Saved data entries
* * * * * * * * *

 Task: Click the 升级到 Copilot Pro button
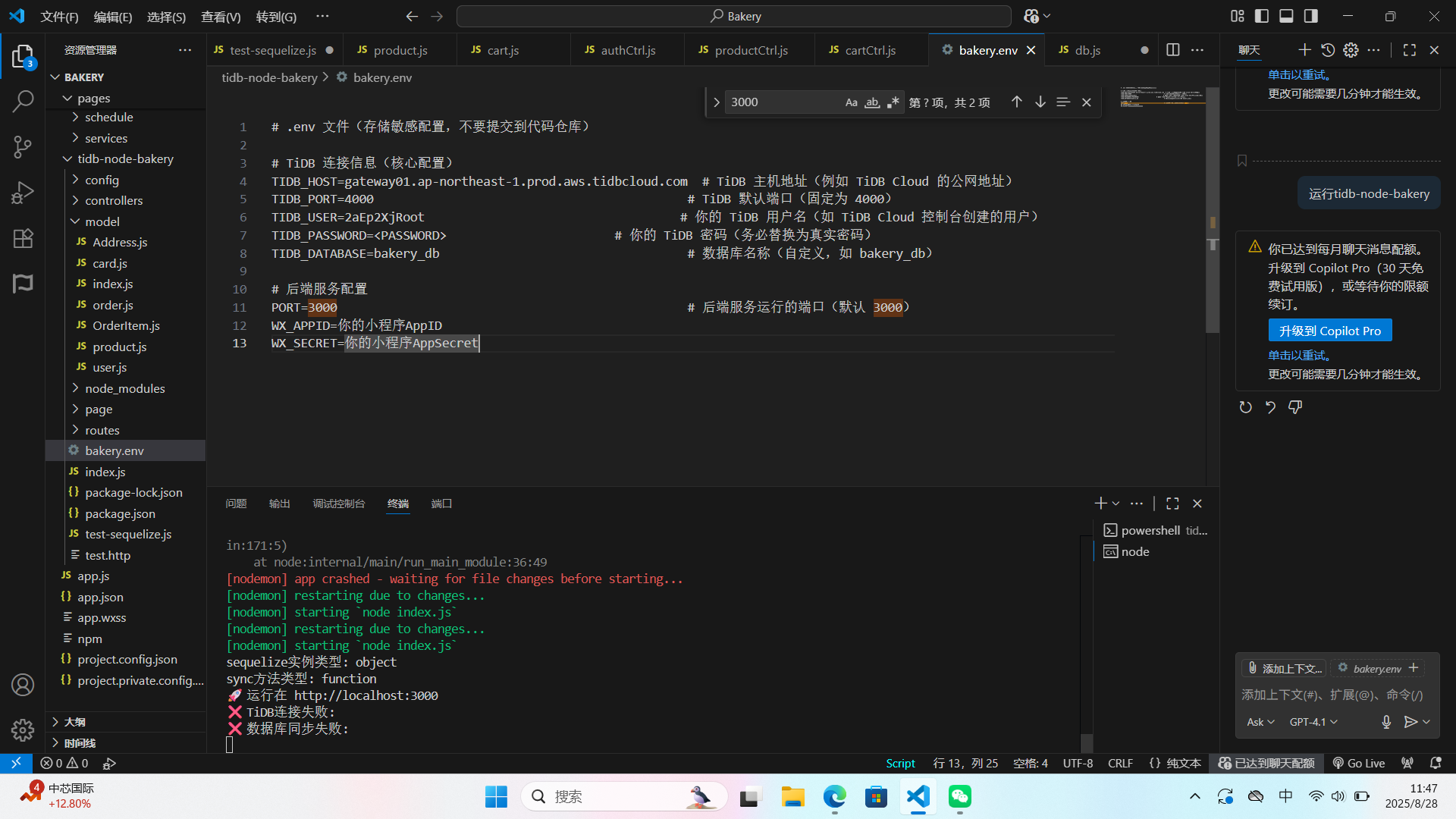tap(1329, 331)
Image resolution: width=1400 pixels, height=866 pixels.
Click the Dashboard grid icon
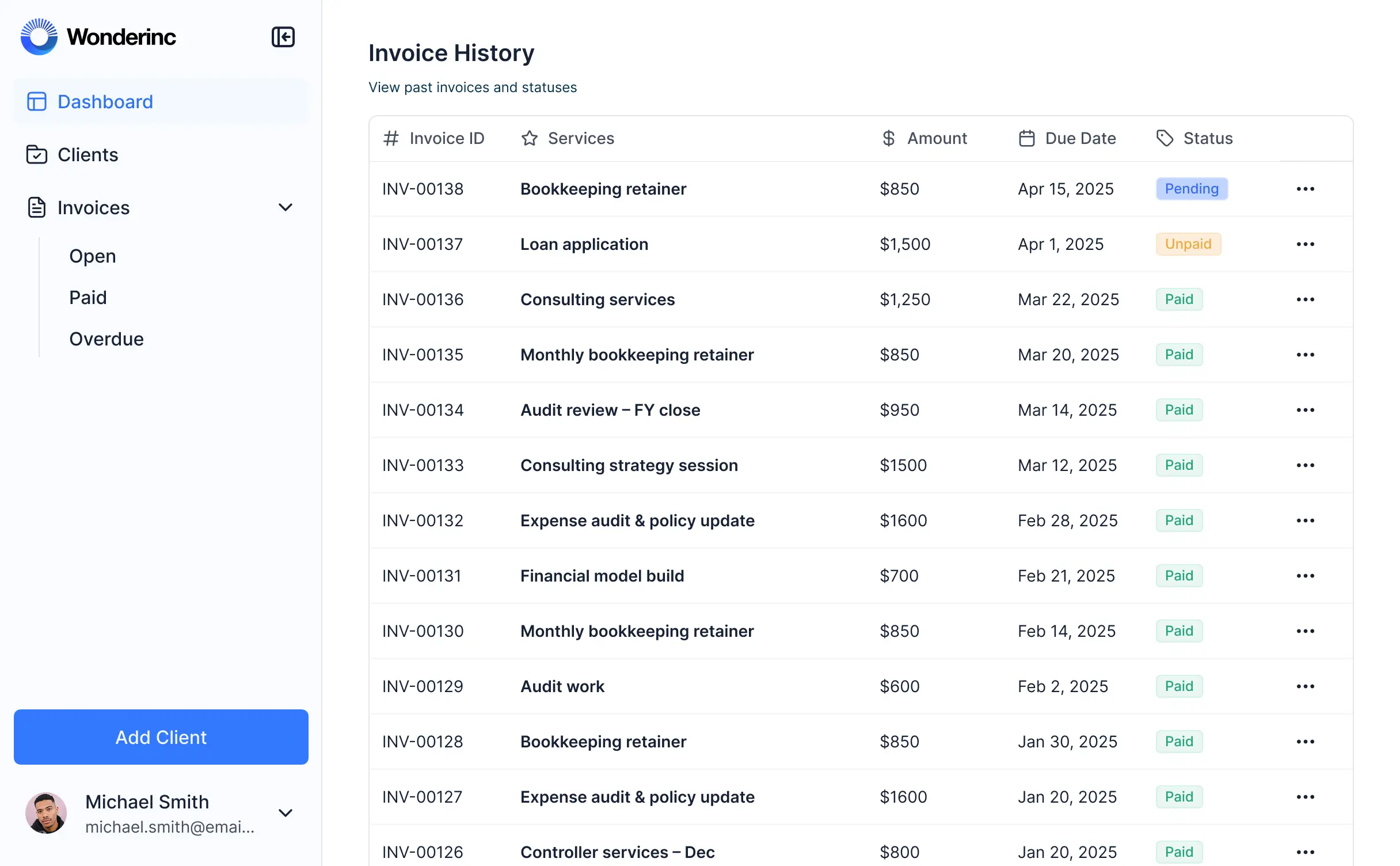pos(36,101)
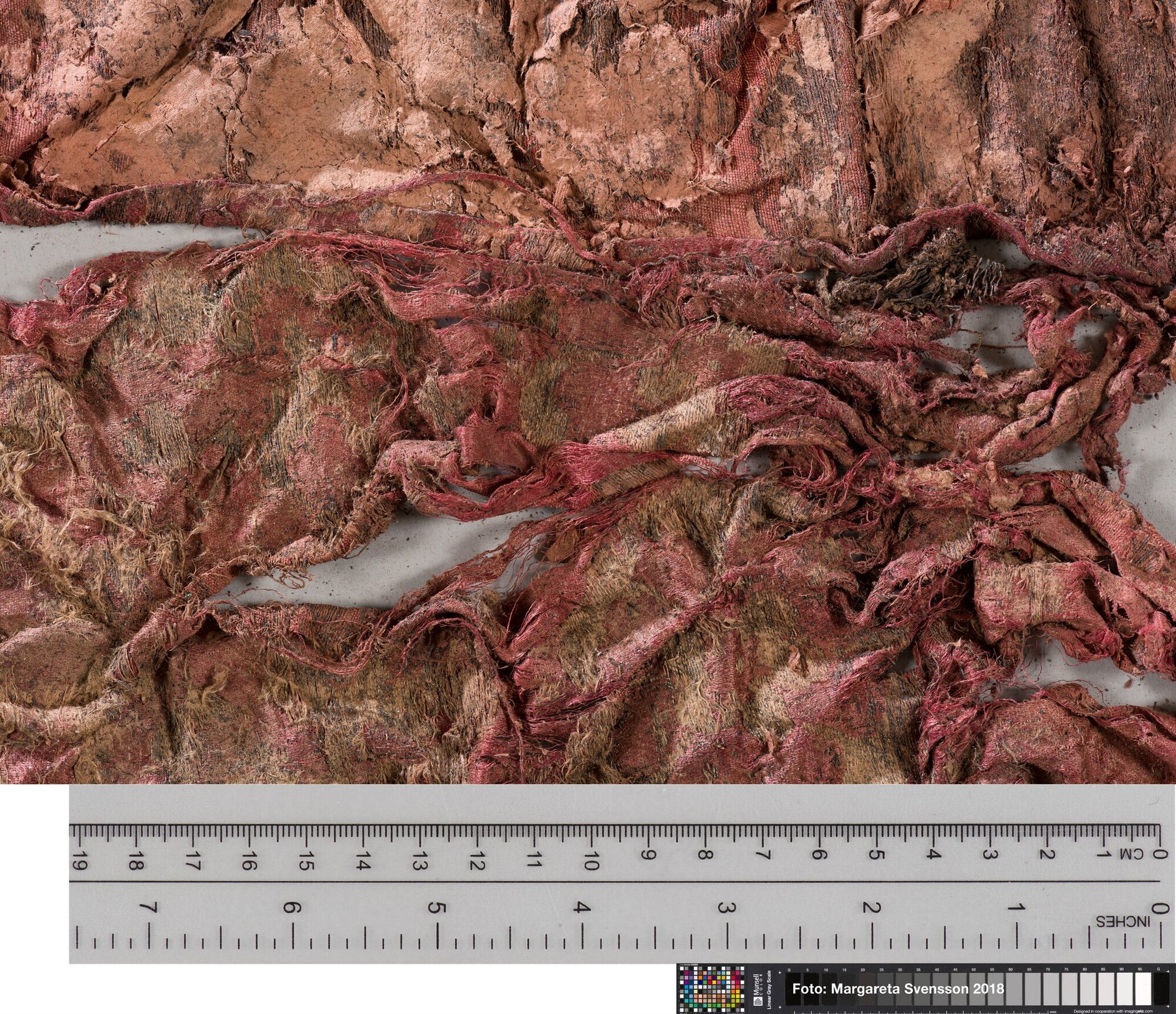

* * * * * * * * *

◆ **WHAT TO DO**
Could every line above be set down exactly, with the pictures omitted?

◆ **YOUR RESPONSE**
 Task: Click the 升级到 Copilot Pro button
tap(1329, 331)
Image resolution: width=1400 pixels, height=866 pixels.
Click the Dashboard grid icon
pos(36,101)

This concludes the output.